Exercise requirements: Print the lines of the material below exactly as they appear, starting with the line that contains "You are a computer-use agent. The" and continuing through the end of the material, without the pictures.

⁂

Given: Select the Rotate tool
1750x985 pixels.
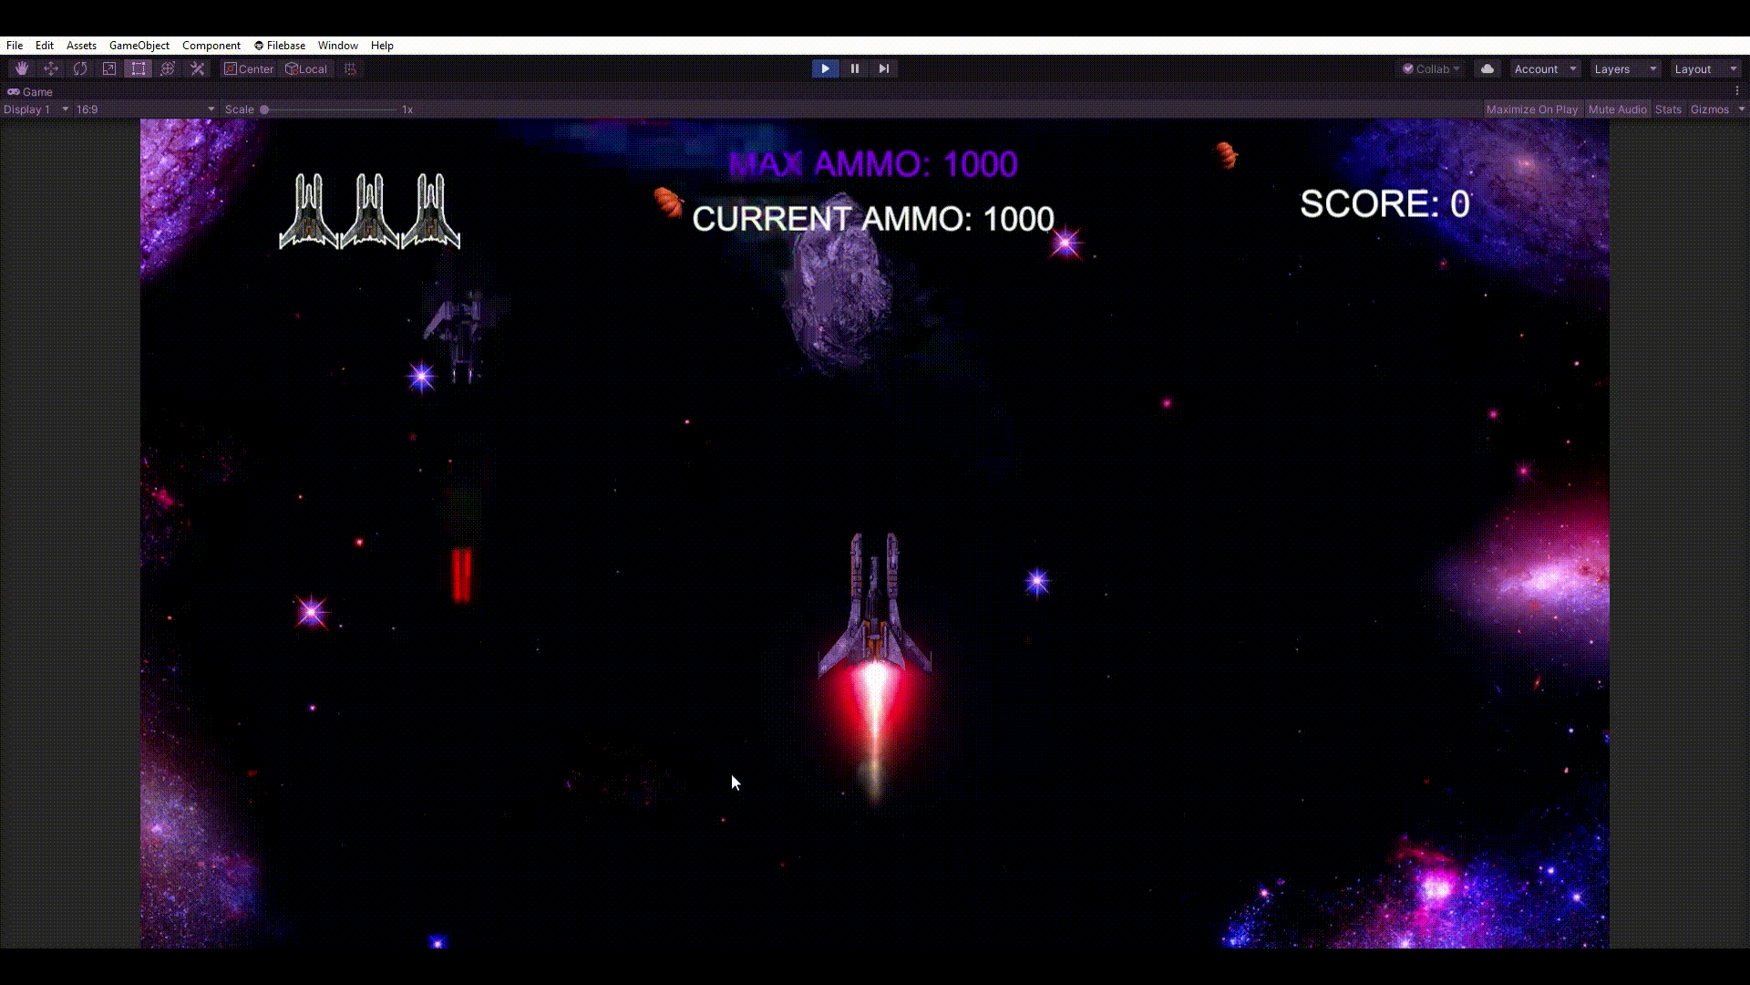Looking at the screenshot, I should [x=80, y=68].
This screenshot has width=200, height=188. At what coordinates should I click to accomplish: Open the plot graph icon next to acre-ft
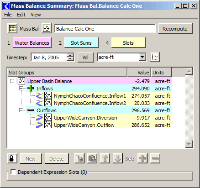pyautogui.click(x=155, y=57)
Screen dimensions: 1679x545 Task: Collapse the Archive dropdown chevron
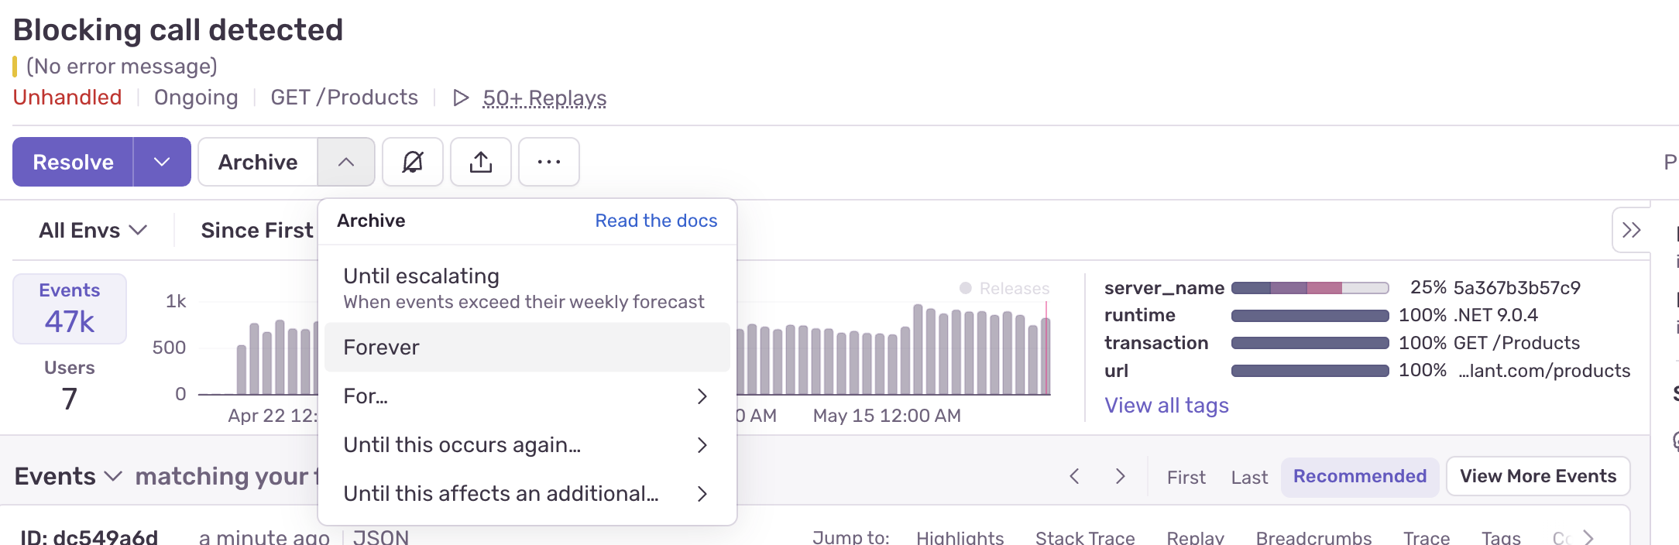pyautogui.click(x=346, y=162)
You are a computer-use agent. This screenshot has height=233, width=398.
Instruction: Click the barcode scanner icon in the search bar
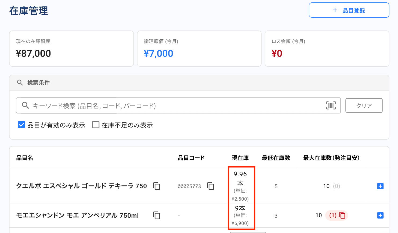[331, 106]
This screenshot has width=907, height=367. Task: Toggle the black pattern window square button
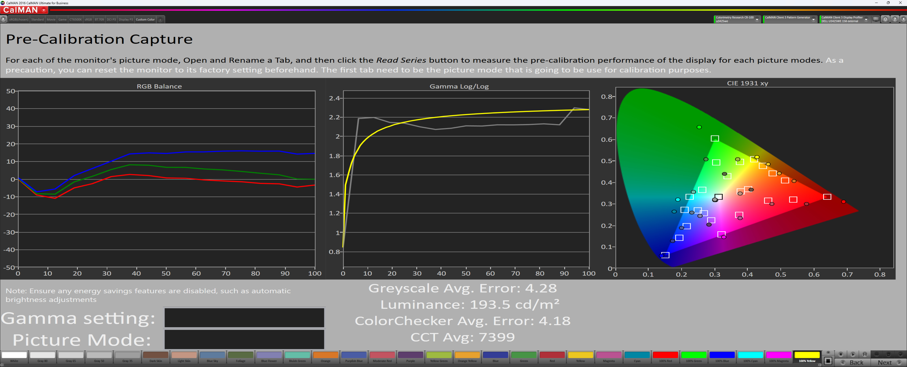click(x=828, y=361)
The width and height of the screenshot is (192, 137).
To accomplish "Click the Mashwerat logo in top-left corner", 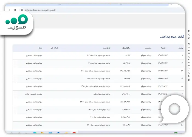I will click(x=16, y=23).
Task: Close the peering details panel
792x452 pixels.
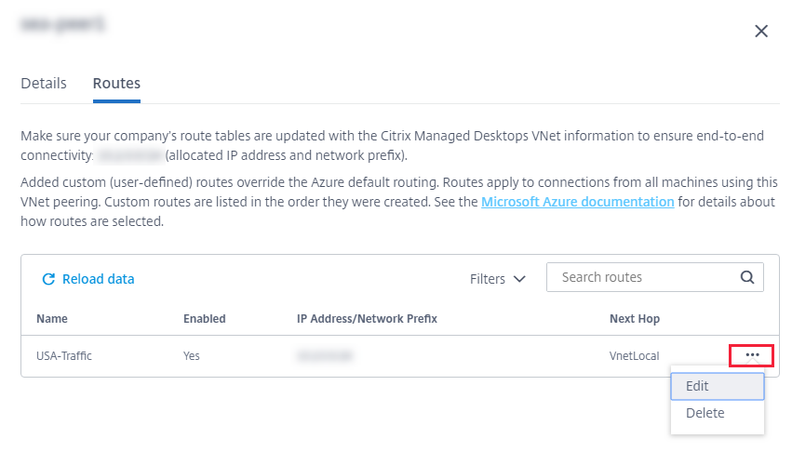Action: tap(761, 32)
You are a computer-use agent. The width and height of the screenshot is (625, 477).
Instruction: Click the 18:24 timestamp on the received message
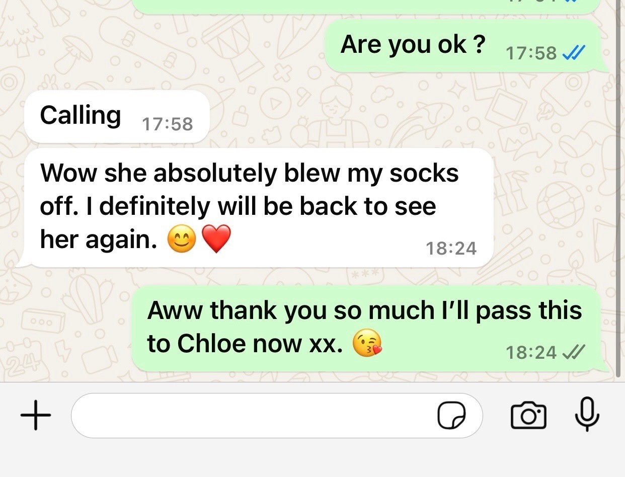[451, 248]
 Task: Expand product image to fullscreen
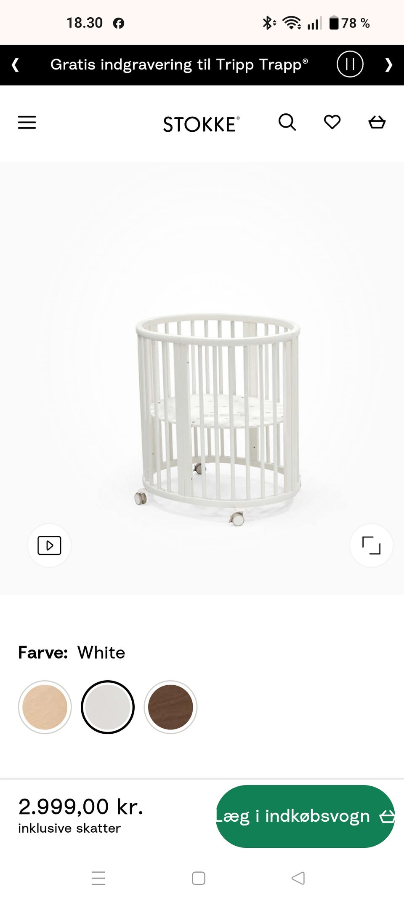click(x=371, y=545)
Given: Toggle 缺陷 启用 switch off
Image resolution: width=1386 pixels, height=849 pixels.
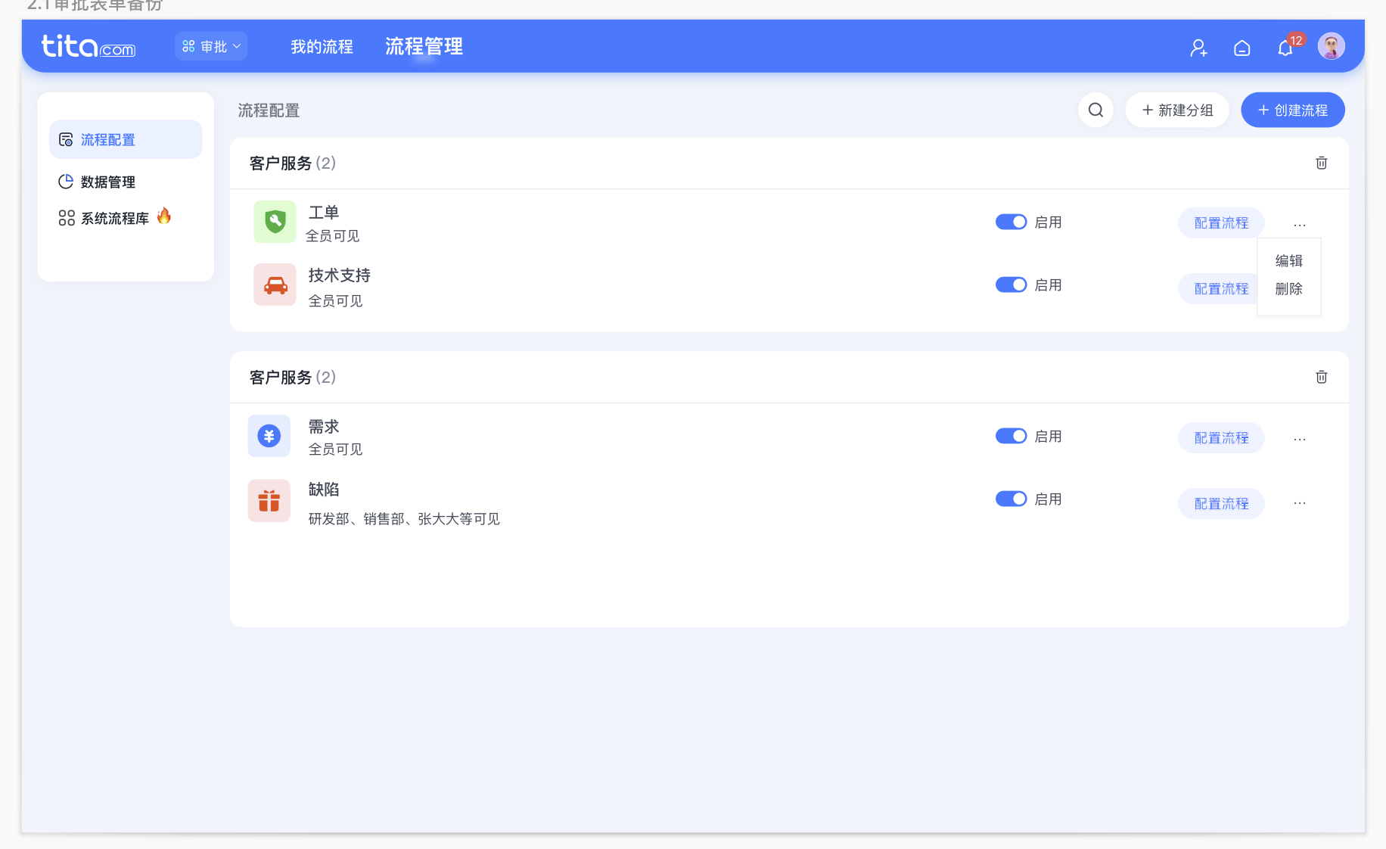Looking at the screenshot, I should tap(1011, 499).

⁂

Answer for this exercise:
You are a computer-use agent. The width and height of the screenshot is (625, 477).
Instruction: Click the 18:24 timestamp on the received message
[451, 248]
 Task: Expand product image to fullscreen
click(x=371, y=545)
Given: Toggle 缺陷 启用 switch off
Image resolution: width=1386 pixels, height=849 pixels.
Looking at the screenshot, I should tap(1011, 499).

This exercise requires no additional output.